Re: Proposal : Hyperledger Fabric block archiving


Gari Singh <garis@...>
 

Hi Atsushi -

Thanks for sharing your efforts to date.

Overall, I like the idea of providing a utility to do this as generally we tell people that they can do this but don't provide any tools for doing so.

I do, however, have concerns about integrating any part of this functionality into the actual peer binary itself. I don't actually think you need to do that.
I think running a separate "archive client" without modifying the peer is the way to go. It keeps this functionality clean and separate from the peer and allows it to progress on its own.

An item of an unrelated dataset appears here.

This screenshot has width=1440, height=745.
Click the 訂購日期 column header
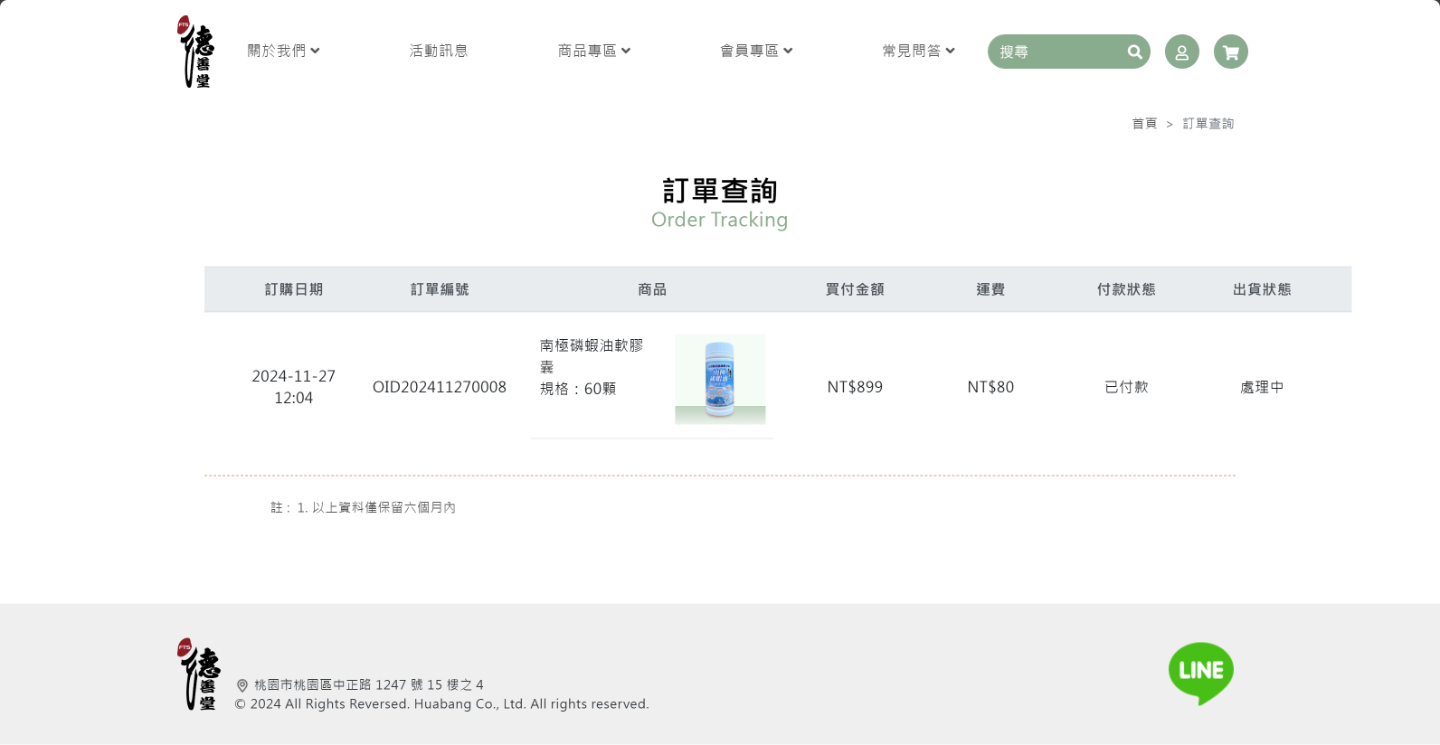294,289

It seems the only thing you really wanted to use the peer for was to propagate information to other peers within the same organization. My take here is that you can more easily do something such as having the archive client write its status to a file in the "archiver repository". This way other archiver clients within the same organization can simply periodically poll this file for status. Additionally, you can also use this same file repository to maintain some type of process lock file such that you'll only have one archiver client actively performing the archival.

-- G

-----------------------------------------
Gari Singh
Distinguished Engineer, CTO - IBM Blockchain
IBM Middleware
550 King St
Littleton, MA 01460
Cell: 978-846-7499
garis@...
-----------------------------------------

-----fabric@... wrote: -----
To: "Manish" <manish.sethi@...>
From: "Yacov"
Sent by: fabric@...
Date: 11/25/2019 04:21PM
Cc: nekia <atsushin@...>, "fabric@..." <fabric@...>
Subject: [EXTERNAL] Re: [Hyperledger Fabric] Proposal : Hyperledger Fabric block archiving

Hey Atsushi,

one thing I noticed while skimming the code, is that while you send the ArchivedBlockFileMsg via gossip, you are not ensuring it is eventually propagated to peers successfully.

This means that if a peer didn't get the message, it won't archive your file.

I suggest that you think of a more robust mechanism, like periodically comparing digests of ranges.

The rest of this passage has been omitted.